ELLICOTT CITY, MD – Howard County Executive Calvin Ball today cut the ribbon on the largest Ellicott City public works project constructed to date designed to prevent stormwater from reaching Historic Ellicott City during major weather events. The H-7 pond, constructed on state land in a clover-leaf interchange at the intersection of Route 29 and Route 40/Baltimore National Pike in Ellicott City, can hold enough runoff to cover a football field to the height of 10 feet. Pictures from the event can be found here. Aerial footage of the project as it neared completion can be found here.
This pond is the first major public works project to be completed through our Ellicott City Safe and Sound plan and is one of the largest and most important projects in the history of Howard County,” said County Executive Ball. “While we can never eliminate the risk of flooding, we can do all we can to reduce the toll of devastating storms. We are making Ellicott City a national model of resilience.
While the pond will typically remain dry, it has the capacity to hold 4.24 million gallons of water, restricting its flow into the Tiber River watershed and away from Historic Ellicott City. The H-7 pond was constructed on State Highway Administration property.
The project cost $5.3 million to build, $4 million of which came from state funding. It was finished four months ahead of a projected completion date. In addition to creating the retention area, 110 trees and 1,800 native plants were planted.
As communities like Ellicott City have unfortunately experienced, climate change is an existential threat as extreme weather becomes more frequent and unpredictable. Thanks to County Executive Calvin Ball, today’s ribbon cutting marks the end of years of inaction under the previous Howard County administration. In addition, Senator Katie Fry Hester’s alongside Delegate Courtney Watson has enabled Maryland to secure nearly $1 billion in federal funds for future resiliency projects to keep Ellicott City and other vulnerable Maryland neighborhoods thriving in the years to come.

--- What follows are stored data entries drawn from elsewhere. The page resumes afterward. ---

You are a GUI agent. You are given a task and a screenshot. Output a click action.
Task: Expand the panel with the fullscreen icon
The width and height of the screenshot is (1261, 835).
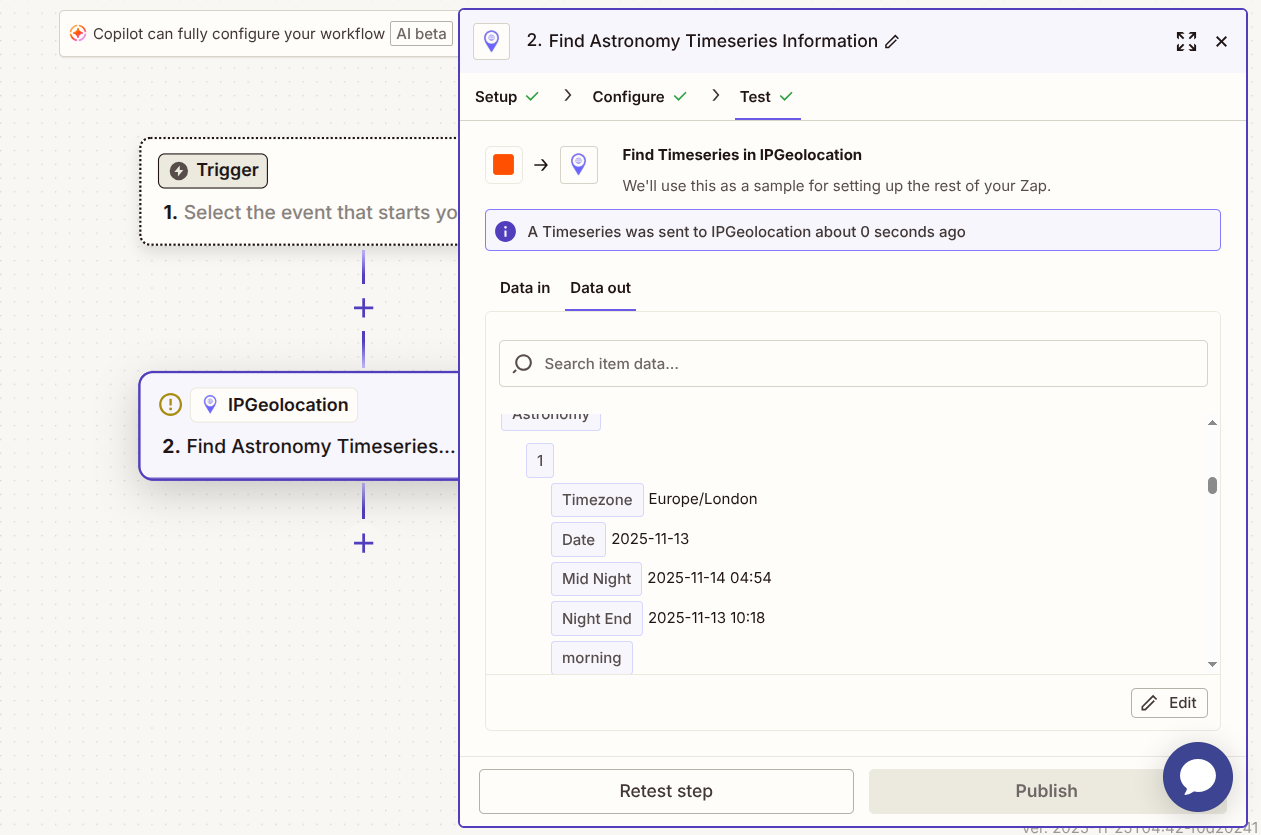1186,42
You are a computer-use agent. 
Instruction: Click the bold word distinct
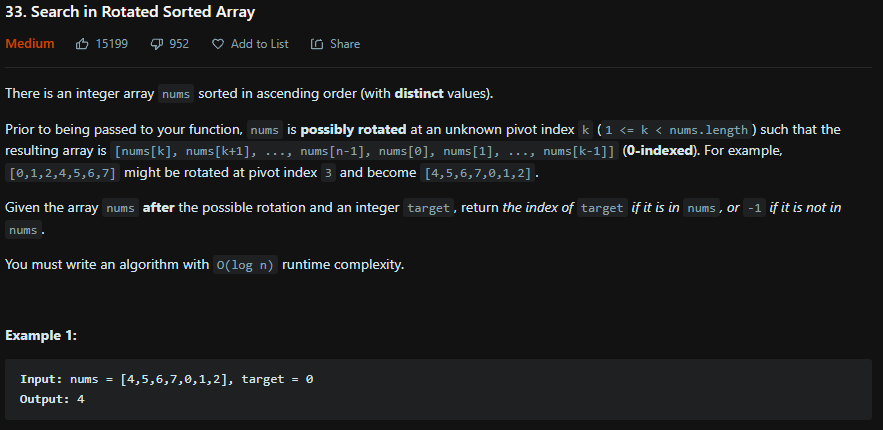(x=419, y=93)
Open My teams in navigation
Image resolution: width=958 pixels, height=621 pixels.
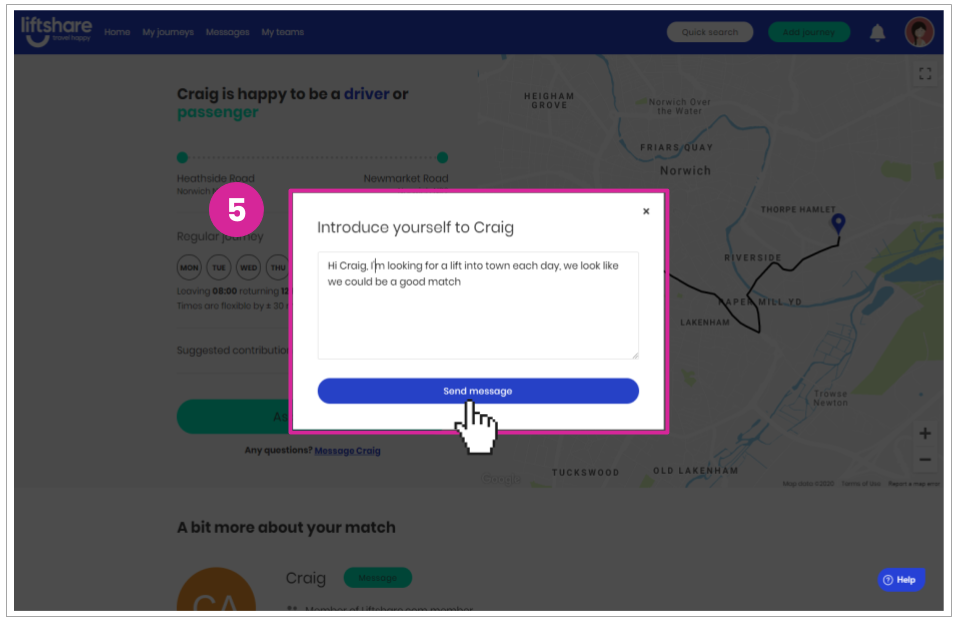point(282,32)
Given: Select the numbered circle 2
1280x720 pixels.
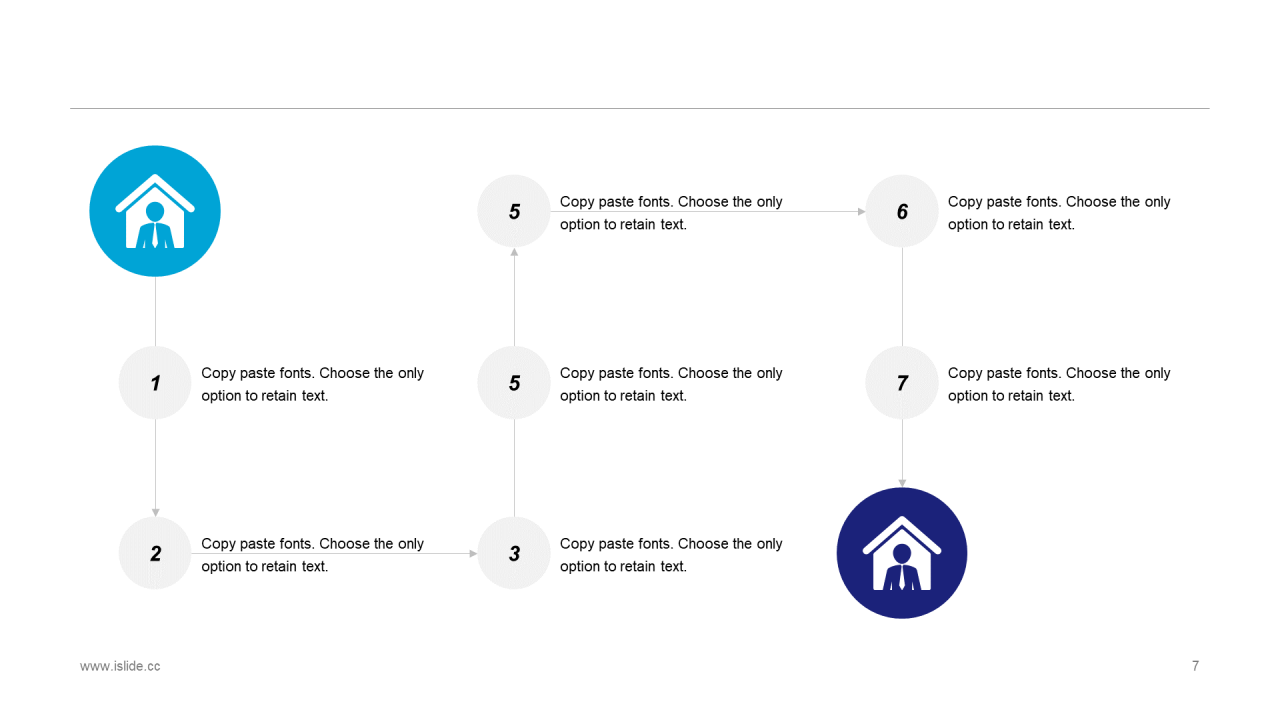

“I’m so proud to have worked with our state and local partners to bring more than $42M back for the Ellicott City Safe and Sound plan,” said Maryland State Senator Katie Fry Hester, Representing District 9. “We are a uniquely resilient city, and this retention pond is not your average infrastructure project – it’s part of a comprehensive solution to make our 250-year-old mill town a national model of climate resilience for the next 250 years.”
“Ellicott City residents can rest a little easier knowing this major storm water management project is complete,” said Maryland State Delegate Courtney Watson, representing District 9B. “This project is one important piece of the puzzle in creating a flood resilient historic Ellicott City. I thank the leadership of County Executive Ball for bringing this project into fruition and my Maryland General Assembly colleagues who backed our request for state funding.”
“The Ellicott City Partnership is thrilled about the tremendous progress being made on the Safe & Sound project,” said Jillian Joseph, Executive Director of the Ellicott City Partnership. “The H7 flood mitigation pond is a critical piece toward ensuring Historic Ellicott City's wonderful businesses and residents stay safe during a severe weather event and we are grateful to our partners in the County Executive's Office for making this a reality.”
The total anticipated investment of county, state, and federal dollars in Ellicott City to $167 million in the past four years, which is $138 million higher than during the previous four-year period.
After taking office in 2018, following the most recent deadly flood (Ellicott City endured flooding in 2011, 2016 and 2018) Ball said he tasked his team with developing a comprehensive solution for Ellicott City flood control, and looking for creative funding options. Components of the Ellicott City Safe and Sound Plan, which can be found at ecsafeandsound.org, also include:
- Seven major water retention and water conveyance projects;
- Enhanced stream cleaning;
- Tone alert warning system and signage; and
- Drainage improvements throughout the watershed.